YOUR OBJECTIVE: In the entries below, find every line with "agent" and copy it.

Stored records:
:::::

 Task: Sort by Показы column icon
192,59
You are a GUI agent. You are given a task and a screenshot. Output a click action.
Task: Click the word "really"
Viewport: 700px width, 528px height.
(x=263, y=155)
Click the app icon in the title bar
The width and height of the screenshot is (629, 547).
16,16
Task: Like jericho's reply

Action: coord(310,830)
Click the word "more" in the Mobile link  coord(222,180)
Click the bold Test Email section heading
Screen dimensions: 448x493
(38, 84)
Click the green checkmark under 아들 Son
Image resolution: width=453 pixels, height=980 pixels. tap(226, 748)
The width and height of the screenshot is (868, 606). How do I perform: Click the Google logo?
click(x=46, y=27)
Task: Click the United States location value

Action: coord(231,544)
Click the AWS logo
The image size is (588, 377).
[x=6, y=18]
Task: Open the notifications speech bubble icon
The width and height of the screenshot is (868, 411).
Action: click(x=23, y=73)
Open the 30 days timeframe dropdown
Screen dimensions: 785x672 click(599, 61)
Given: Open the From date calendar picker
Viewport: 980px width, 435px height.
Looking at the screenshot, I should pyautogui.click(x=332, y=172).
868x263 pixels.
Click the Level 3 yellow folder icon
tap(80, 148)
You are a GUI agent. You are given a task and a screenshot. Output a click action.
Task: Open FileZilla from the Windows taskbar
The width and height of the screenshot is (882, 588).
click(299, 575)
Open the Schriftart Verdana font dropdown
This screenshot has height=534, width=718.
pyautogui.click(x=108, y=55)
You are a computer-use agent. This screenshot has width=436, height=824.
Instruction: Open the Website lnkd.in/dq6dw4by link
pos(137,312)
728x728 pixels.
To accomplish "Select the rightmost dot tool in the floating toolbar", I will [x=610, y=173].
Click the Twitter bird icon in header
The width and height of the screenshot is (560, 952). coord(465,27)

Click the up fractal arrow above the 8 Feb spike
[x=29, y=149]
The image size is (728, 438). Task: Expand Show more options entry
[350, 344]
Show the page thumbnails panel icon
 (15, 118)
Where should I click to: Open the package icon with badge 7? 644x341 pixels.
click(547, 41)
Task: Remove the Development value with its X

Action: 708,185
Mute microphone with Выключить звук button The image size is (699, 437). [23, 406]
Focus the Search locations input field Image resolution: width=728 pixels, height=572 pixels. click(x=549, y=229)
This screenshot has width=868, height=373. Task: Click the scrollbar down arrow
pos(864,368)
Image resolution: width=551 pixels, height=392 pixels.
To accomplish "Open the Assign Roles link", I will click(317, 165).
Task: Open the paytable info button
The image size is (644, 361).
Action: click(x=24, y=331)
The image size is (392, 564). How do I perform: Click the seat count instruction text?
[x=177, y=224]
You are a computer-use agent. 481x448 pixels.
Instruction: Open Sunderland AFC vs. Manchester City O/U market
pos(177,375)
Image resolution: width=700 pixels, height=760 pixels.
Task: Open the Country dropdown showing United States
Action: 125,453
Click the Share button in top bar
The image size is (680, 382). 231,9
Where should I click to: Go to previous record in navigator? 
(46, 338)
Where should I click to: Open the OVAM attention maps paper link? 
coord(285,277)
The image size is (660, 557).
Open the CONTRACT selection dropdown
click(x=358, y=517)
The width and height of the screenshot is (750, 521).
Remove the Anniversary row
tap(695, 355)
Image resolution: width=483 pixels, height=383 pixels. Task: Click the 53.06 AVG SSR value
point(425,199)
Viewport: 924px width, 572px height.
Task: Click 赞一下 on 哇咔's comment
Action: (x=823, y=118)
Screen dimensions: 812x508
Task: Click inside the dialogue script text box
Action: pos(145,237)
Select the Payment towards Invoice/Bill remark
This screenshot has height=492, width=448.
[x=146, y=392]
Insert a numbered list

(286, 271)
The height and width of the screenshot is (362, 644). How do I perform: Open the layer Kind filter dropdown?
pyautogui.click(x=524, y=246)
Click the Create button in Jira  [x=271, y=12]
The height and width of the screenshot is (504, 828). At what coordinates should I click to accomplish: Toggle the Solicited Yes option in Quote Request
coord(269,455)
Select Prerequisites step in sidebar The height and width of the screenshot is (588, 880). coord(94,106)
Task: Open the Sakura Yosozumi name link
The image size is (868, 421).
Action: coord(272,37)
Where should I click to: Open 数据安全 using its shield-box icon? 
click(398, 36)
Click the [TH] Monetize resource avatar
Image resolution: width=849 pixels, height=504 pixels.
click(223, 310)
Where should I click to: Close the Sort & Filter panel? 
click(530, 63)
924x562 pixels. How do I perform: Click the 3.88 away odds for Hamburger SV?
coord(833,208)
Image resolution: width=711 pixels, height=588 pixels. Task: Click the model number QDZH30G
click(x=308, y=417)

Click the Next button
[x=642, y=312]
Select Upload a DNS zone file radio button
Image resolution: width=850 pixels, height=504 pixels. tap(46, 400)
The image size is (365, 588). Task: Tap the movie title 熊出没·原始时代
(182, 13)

:::::

ANSWER TO THE EXERCISE:
You are a GUI agent. You are given a task and a screenshot. Output a click action.
You are a GUI agent. You are given a task and a screenshot. Output a click action.
You are a computer-use agent. This screenshot has width=436, height=824.
You are a computer-use agent. 481x448 pixels.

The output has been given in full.